## Start Records for this task

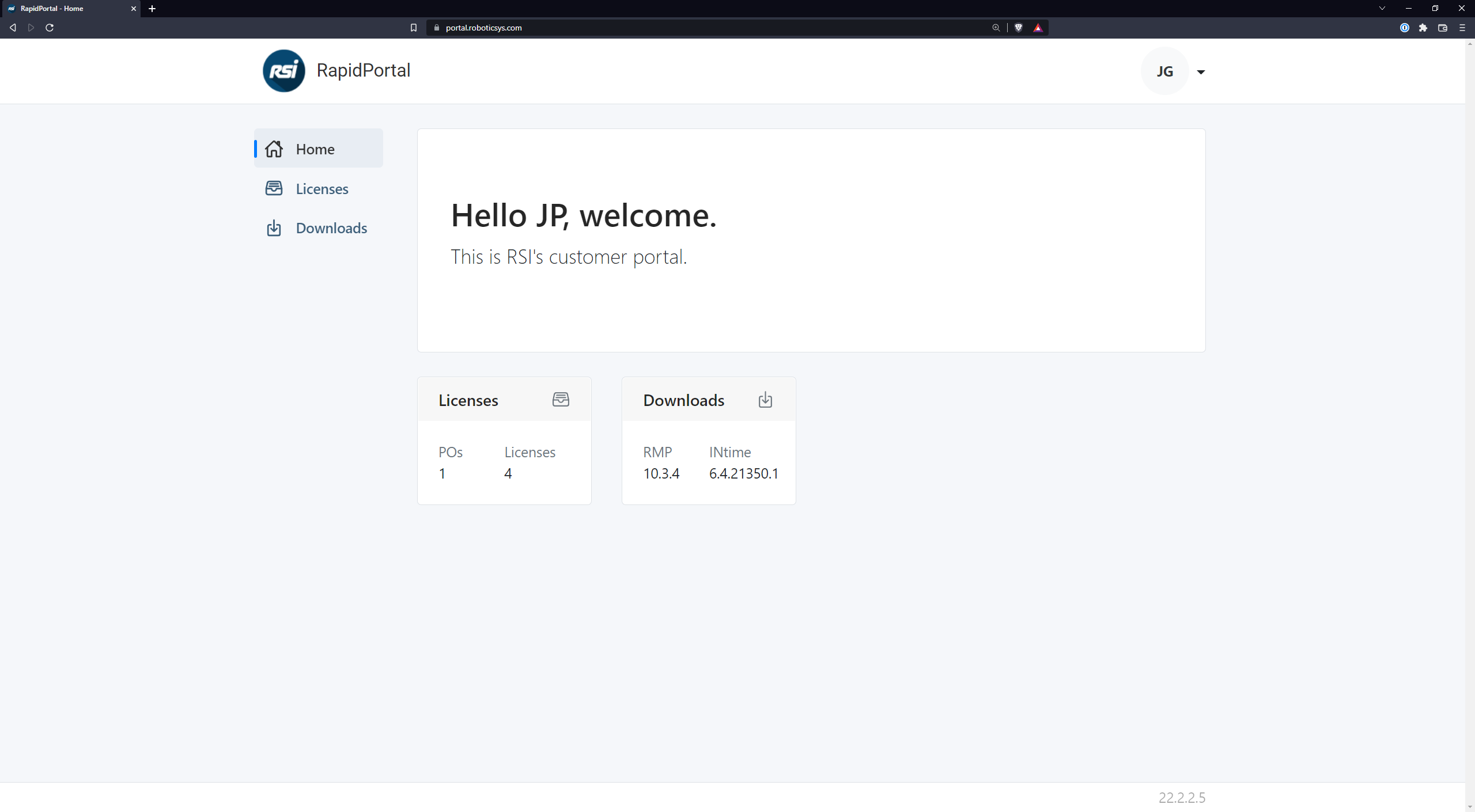Click the Licenses count link showing 4
1475x812 pixels.
click(x=508, y=473)
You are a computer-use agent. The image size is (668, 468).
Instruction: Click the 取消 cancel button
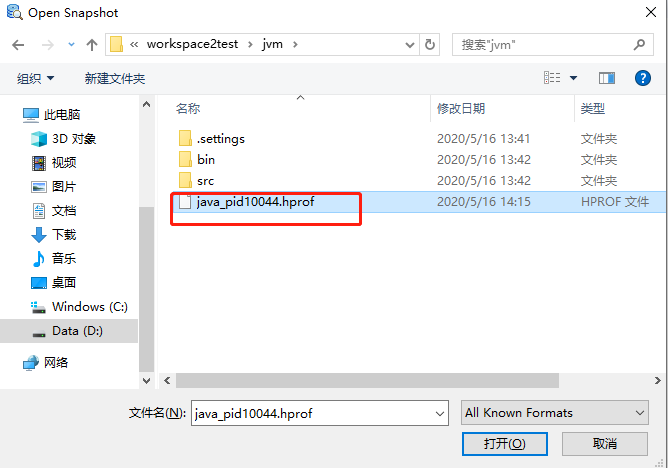[x=605, y=444]
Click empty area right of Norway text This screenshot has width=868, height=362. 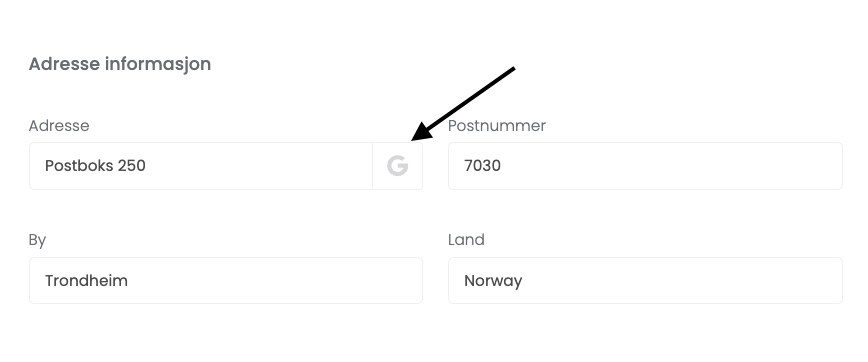pyautogui.click(x=681, y=281)
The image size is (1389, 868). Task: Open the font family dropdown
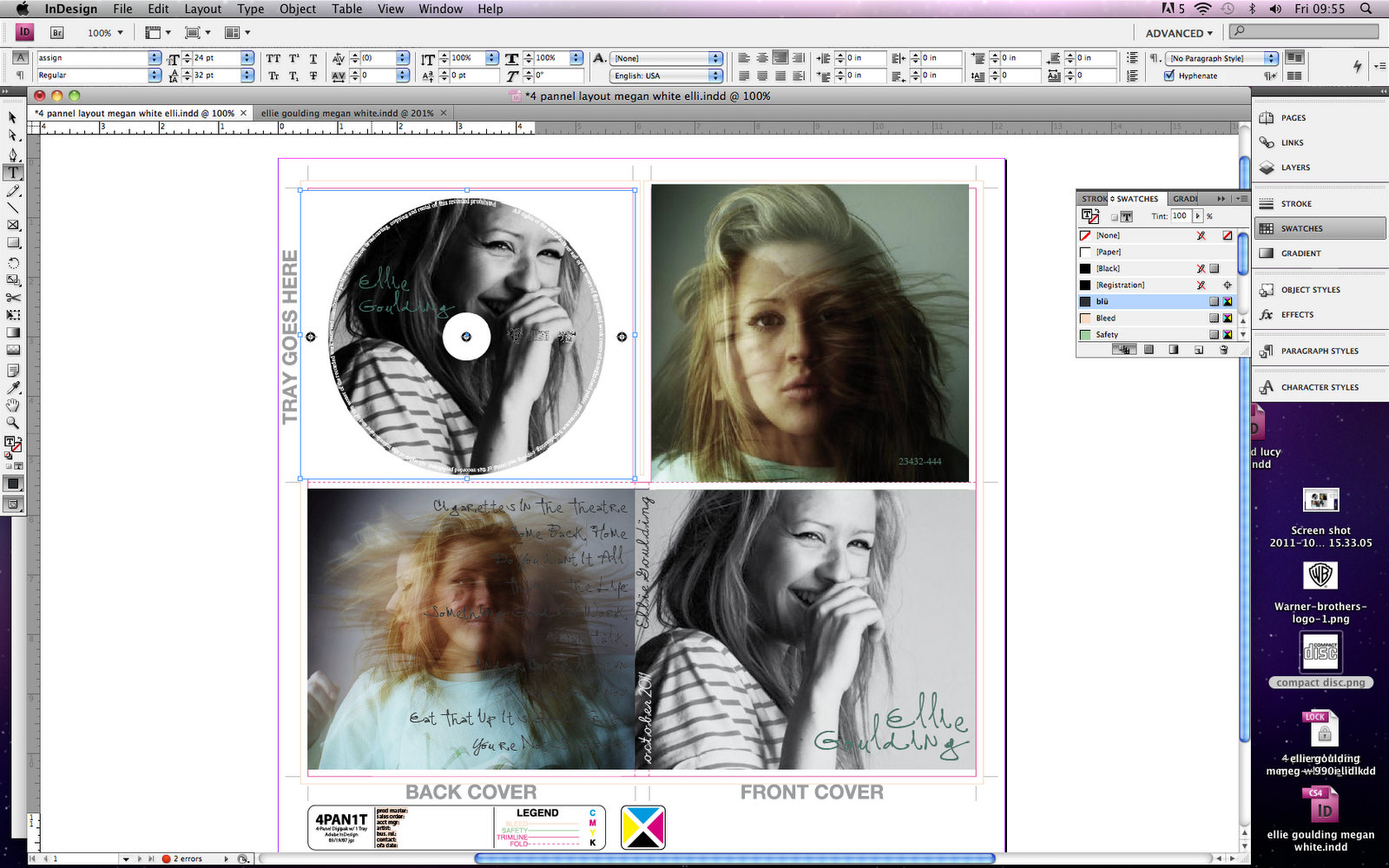click(x=155, y=58)
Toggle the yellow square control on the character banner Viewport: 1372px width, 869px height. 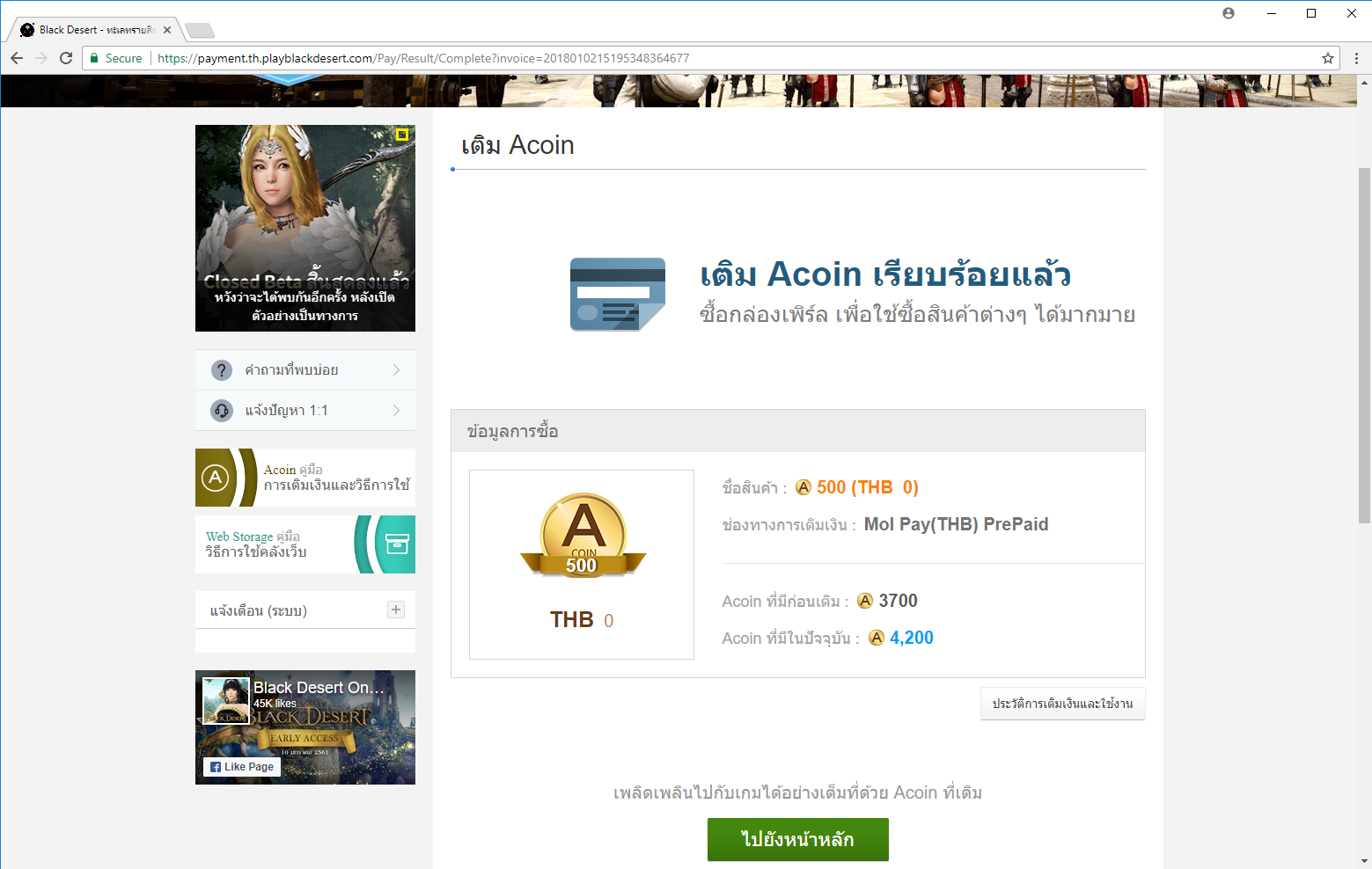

## End Records for this task

Task to carry out
Copy out, word for word, everything from the line containing "The image size is (1389, 868)." down to the end of the data, leaving the pictures out.

Solution for this exercise
The image size is (1389, 868). Task: Open the font family dropdown
click(x=155, y=58)
Toggle the yellow square control on the character banner Viewport: 1372px width, 869px height. 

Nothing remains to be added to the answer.